On the desktop machine look for a ~/.inputrc file.
On Fri, 2005-07-01 at 23:27 -0500, Uncle Jim wrote:
Hi,
On Fri, Jul 01, 2005 at 01:19:07PM -0500, brad wrote:
I thought that was the case also, but my /etc/inputrc files are identical....same size and everything. That makes sense because they are both FC3. I was thinking that maybe KDE added an environment variable that makes it work on the desktop and not on the server.
On the desktop machine look for a ~/.inputrc file.
There is one buried in ~/.kde but this is all that it contains:
[Mouse] Acceleration=1.8 MouseButtonMapping=RightHanded ReverseScrollPolarity=false Threshold=4
That doesn't look like anything that would cause the up arrow to bring up history.
Thanks,
Brad
What is the shell you are using on the servers?

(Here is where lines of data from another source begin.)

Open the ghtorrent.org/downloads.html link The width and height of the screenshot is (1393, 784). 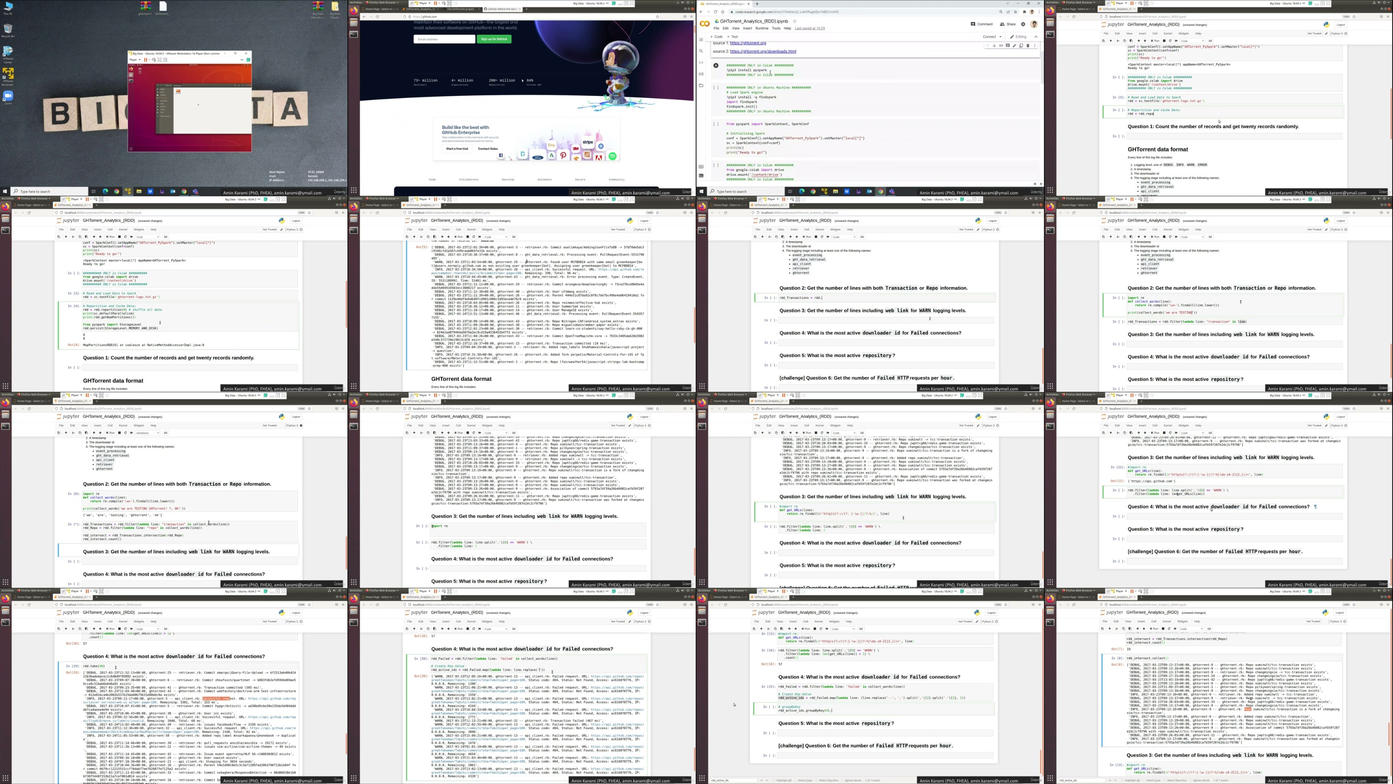tap(762, 51)
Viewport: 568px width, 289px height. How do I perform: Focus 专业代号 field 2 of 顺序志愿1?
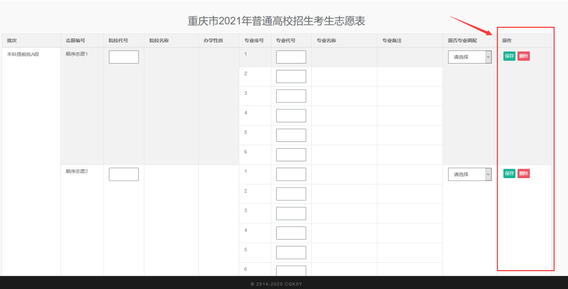(291, 76)
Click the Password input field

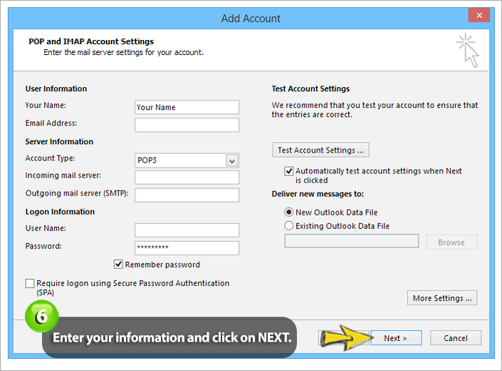point(187,248)
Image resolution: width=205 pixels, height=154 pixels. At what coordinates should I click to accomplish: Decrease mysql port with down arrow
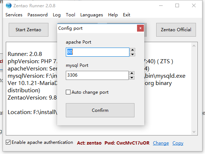pos(132,78)
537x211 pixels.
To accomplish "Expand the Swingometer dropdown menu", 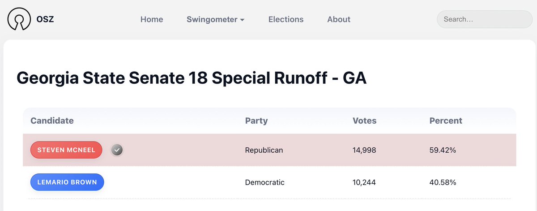I will click(215, 19).
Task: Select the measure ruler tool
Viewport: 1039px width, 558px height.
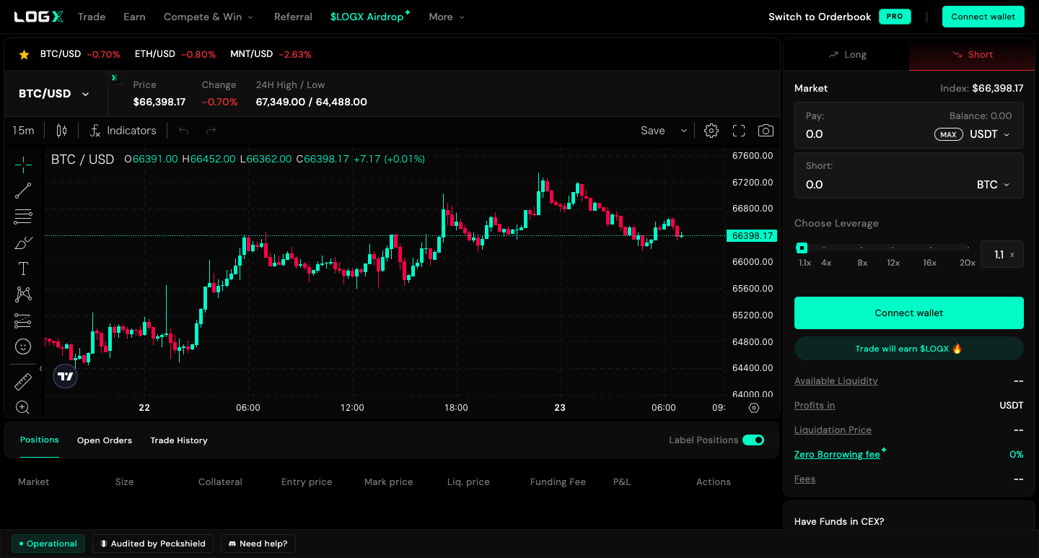Action: (x=22, y=380)
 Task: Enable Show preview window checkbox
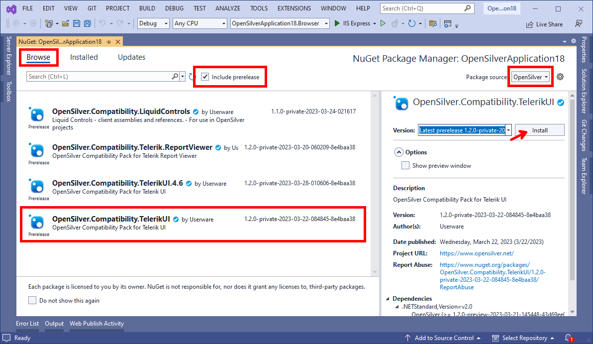[405, 166]
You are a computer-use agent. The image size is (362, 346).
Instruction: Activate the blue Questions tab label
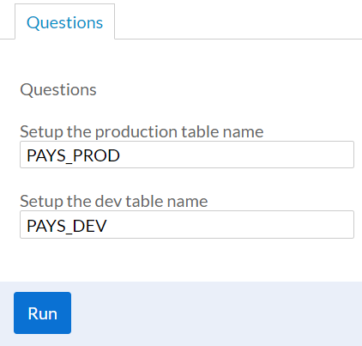point(64,22)
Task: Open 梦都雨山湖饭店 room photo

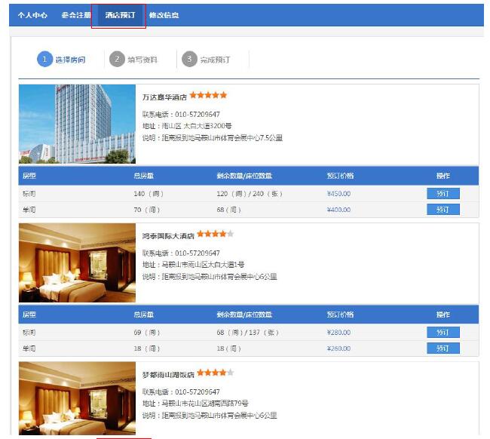Action: coord(77,399)
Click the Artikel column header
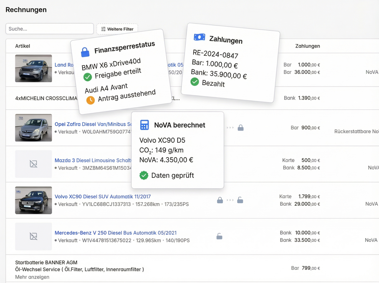The width and height of the screenshot is (379, 283). pyautogui.click(x=23, y=46)
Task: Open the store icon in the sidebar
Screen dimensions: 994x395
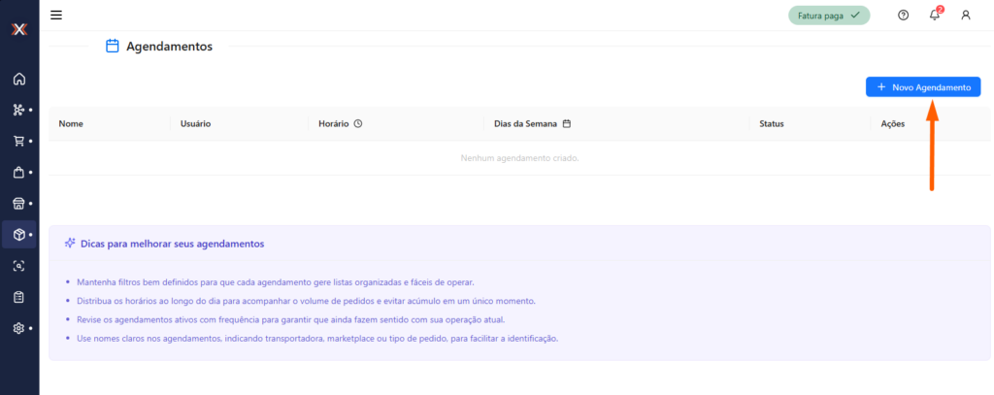Action: (18, 203)
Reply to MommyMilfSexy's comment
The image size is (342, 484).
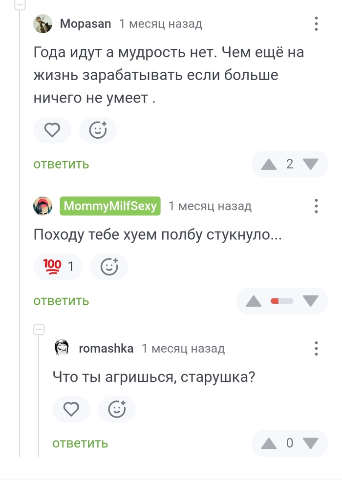pos(61,301)
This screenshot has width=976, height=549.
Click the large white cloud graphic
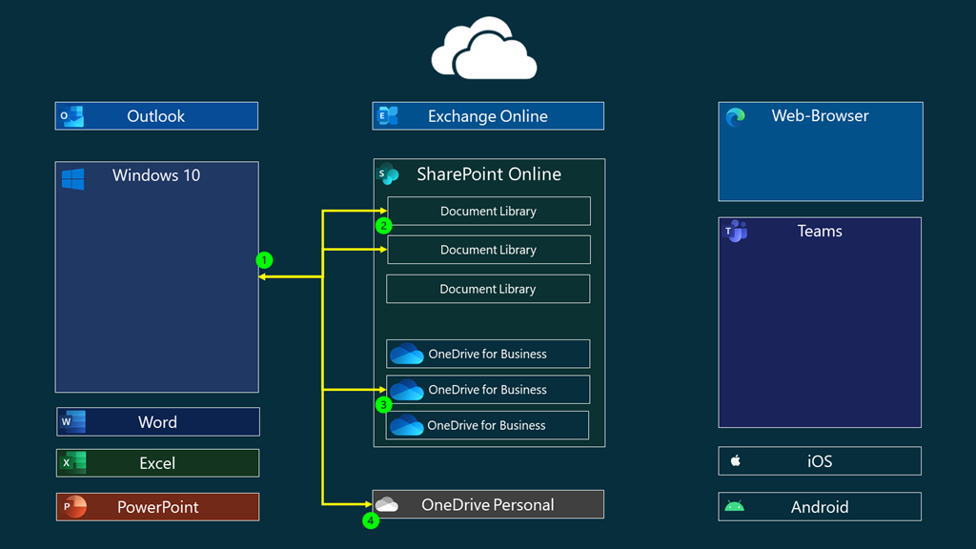[484, 48]
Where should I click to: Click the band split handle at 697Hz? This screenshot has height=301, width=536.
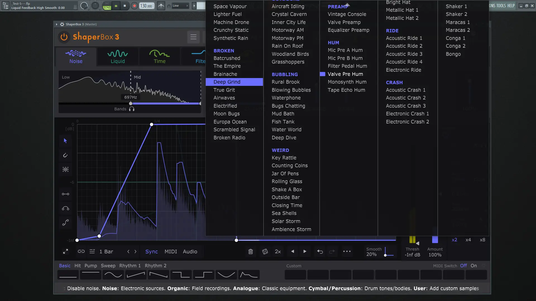(130, 103)
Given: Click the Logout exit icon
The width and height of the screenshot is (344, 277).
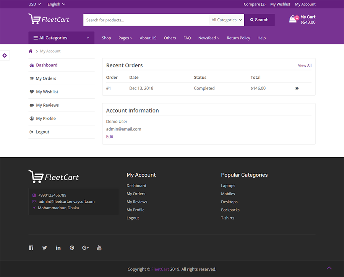Looking at the screenshot, I should point(32,132).
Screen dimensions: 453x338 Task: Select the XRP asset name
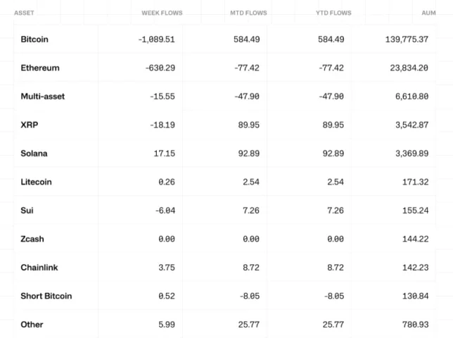tap(30, 125)
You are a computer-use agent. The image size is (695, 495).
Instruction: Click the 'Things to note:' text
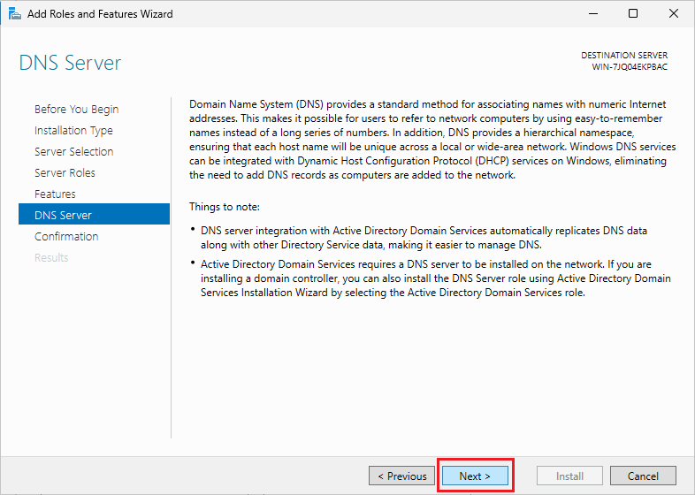tap(225, 207)
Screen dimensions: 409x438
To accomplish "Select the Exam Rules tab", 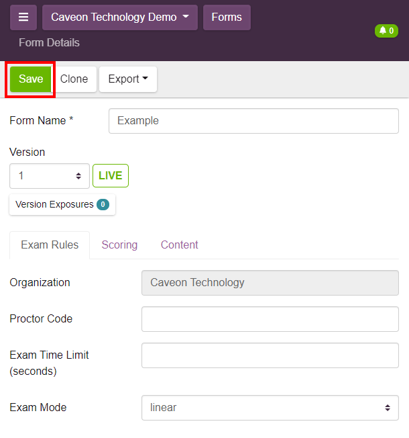I will [50, 245].
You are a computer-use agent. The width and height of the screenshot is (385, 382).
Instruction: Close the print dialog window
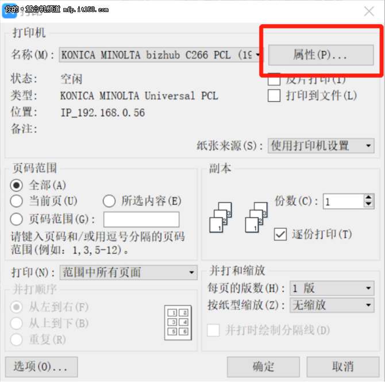(x=369, y=12)
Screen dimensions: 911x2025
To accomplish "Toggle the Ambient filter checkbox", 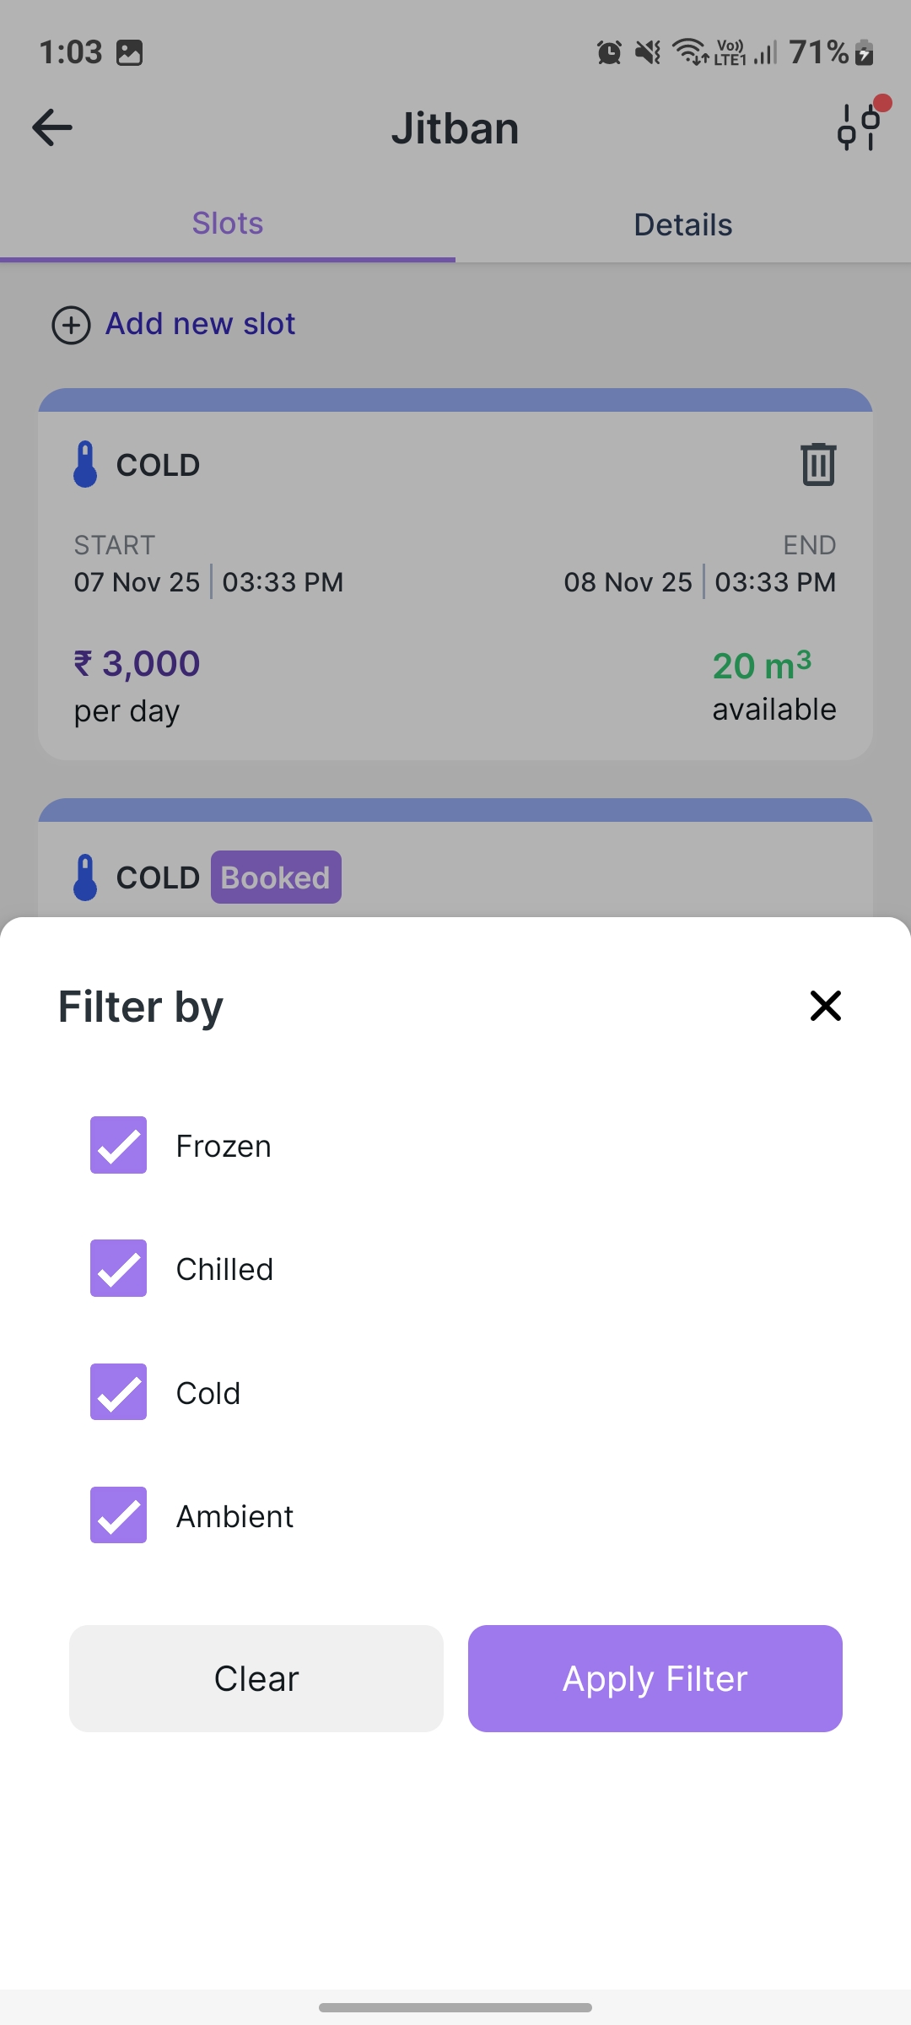I will tap(119, 1515).
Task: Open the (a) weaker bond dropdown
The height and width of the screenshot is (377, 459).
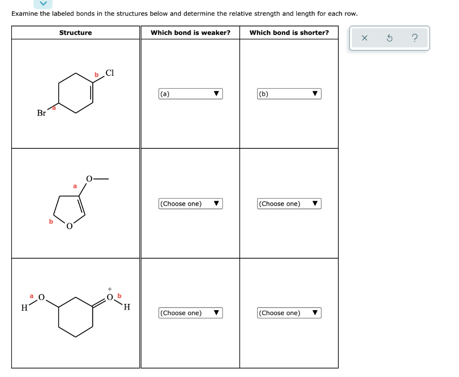Action: (190, 93)
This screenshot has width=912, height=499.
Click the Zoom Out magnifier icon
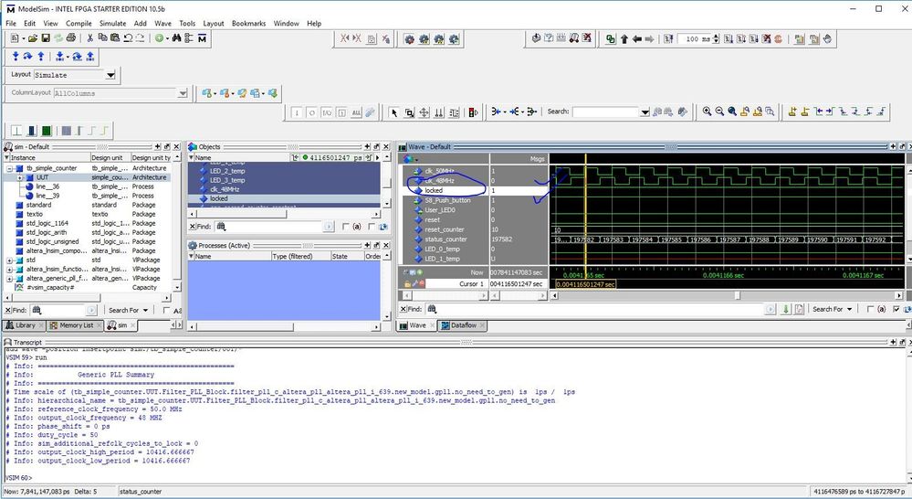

If you are using bash, what does "shopt" show on the servers? Maybe history is turned off on the servers at the shell level? What is the ftp package used on the servers? Is it different from the ftp package used on the servers? Have you tried installing ncftp as a client on the servers?
HTH, Brian J. Densmore
--- brad wrote:
I have a strange problem. From my desktop (FC3/KDE) I can ftp from Konsole to my FC3 servers and the up arrow shows my command history and the backspace key moves you back a space like expected. However, when I ftp from my linux servers to another ftp server, the up arrow gives me '^[[A'. In addition, a coworker with a Windows desktop sees the same behavior but also loses his backspace ability when ftp'ing from the linux servers. My backspace works fine. He is always connecting to the servers through secureCRT. Can anyone offer any insight as to why this happens and how to correct it? Not having history in ftp is annoying.